Records from a data source
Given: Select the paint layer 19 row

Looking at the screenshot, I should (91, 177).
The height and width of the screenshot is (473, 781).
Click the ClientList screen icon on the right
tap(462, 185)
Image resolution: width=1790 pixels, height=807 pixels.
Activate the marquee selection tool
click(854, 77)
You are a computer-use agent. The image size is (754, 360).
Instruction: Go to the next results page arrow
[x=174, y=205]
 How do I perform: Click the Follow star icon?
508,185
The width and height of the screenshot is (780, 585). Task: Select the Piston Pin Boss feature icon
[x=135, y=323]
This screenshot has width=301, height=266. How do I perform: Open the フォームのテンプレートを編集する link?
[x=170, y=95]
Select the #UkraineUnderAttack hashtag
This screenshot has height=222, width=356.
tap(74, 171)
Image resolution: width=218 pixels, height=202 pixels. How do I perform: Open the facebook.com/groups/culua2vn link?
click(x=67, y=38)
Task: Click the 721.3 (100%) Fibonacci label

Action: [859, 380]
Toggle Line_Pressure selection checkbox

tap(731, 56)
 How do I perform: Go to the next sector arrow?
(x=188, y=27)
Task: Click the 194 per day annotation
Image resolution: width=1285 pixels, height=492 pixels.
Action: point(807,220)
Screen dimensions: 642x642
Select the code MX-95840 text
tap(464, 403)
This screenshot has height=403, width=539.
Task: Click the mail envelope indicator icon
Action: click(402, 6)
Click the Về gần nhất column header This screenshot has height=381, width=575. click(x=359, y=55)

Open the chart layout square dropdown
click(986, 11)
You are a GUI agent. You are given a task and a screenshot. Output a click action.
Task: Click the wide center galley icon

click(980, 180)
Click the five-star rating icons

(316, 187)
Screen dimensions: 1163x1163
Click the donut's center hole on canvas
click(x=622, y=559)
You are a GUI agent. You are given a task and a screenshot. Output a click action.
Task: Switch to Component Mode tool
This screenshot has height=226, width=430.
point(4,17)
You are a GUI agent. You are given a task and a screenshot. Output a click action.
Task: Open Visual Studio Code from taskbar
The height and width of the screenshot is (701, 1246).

**Work required**
Pick out every line above that contains the word "dimensions" and copy it.

**Exercise solution**
Screen dimensions: 642x642
Screen dimensions: 1163x1163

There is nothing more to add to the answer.